• Karri Anne Cameron

PULLED PORK

MAKES 3 SERVINGS (SERVED ON TOP OF THE SALAD BELOW)

Macros: 666 cal, fat 44g, carbs 23g, protein 43g, fibre 7g

Ingredients:

1.5 lb pork shoulder (or boston butt)

1/3 tbsp Salt

1/3 tbsp Pepper

1/3 tbsp Garlic powder

1/3 tbsp Onion powder

1/3 tbsp Chili powder

1/3 Smoked paprika

1/3 cup Chicken broth

Directions:

Place all of the seasonings in a small bowl and mix well to make the spice rub.

Massage the spice rub all over the meat. You may have some left over if you have a smaller cut of meat.

If you have the time, wrap and refrigerate the meat for 3 hours or as long as 24 to let the rub set in. If you are planning ahead, I recommend letting the rub set in. If you don’t have the time, just season the pork and start cooking. Place the pork into the slow cooker and pour the chicken broth in.

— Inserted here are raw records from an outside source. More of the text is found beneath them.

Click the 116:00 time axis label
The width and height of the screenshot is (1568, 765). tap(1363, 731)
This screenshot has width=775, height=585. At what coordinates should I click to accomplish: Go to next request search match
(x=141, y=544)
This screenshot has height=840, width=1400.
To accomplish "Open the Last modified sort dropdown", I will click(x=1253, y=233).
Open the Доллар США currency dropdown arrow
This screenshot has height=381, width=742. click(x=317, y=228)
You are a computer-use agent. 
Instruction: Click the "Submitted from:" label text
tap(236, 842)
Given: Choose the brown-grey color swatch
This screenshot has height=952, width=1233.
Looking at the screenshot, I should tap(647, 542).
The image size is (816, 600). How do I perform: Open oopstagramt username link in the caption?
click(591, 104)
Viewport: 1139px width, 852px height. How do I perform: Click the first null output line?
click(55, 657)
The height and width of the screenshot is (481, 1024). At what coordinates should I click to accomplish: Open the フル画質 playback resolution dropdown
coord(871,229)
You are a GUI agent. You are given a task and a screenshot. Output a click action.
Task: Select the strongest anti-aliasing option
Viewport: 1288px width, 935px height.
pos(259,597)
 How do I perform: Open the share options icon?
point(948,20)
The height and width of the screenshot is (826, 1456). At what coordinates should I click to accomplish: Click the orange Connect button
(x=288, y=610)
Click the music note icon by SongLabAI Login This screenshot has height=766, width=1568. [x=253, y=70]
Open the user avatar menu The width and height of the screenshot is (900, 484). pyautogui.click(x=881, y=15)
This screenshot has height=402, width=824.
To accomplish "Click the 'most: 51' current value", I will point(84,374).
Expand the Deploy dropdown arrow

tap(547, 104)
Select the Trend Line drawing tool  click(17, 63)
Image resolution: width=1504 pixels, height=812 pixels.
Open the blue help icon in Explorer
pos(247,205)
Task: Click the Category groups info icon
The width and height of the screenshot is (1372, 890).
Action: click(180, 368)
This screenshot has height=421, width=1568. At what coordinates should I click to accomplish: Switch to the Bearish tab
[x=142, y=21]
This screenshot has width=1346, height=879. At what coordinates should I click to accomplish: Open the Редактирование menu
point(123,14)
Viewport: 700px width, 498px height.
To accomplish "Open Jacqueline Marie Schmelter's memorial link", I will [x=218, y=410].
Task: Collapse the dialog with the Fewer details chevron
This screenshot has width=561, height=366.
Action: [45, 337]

Cook on low for 8-10 hours. Remove the pork from the crock pot and place it on a cutting board.

Shred with two forks or tongs and serve. You can spoon some of the juices from the slow cooker on to the pork for serving.


SALAD WITH THE PULLED PORK

- makes 3 servings (save dressing for when you are eating the salad)

2 Romaine hearts, chopped

1 cup cherry tomatoes, sliced

1 avocado, chopped

1 bell pepper, chopped

2 green onions, sliced

Juice of half a lime

1⁄4 cup your favourite BBQ sauce

1 tbsp. apple cider vinegar

2 tbsp. olive oil

Directions

In a bowl or jar, combine the olive oil, vinegar, lime juice, and BBQ sauce.

In a salad bowl, gently toss the romaine, tomatoes, avocado, bell pepper, and green onions.

Top the vegetables with pulled pork (hot or cold) and drizzle with the BBQ dressing to serve.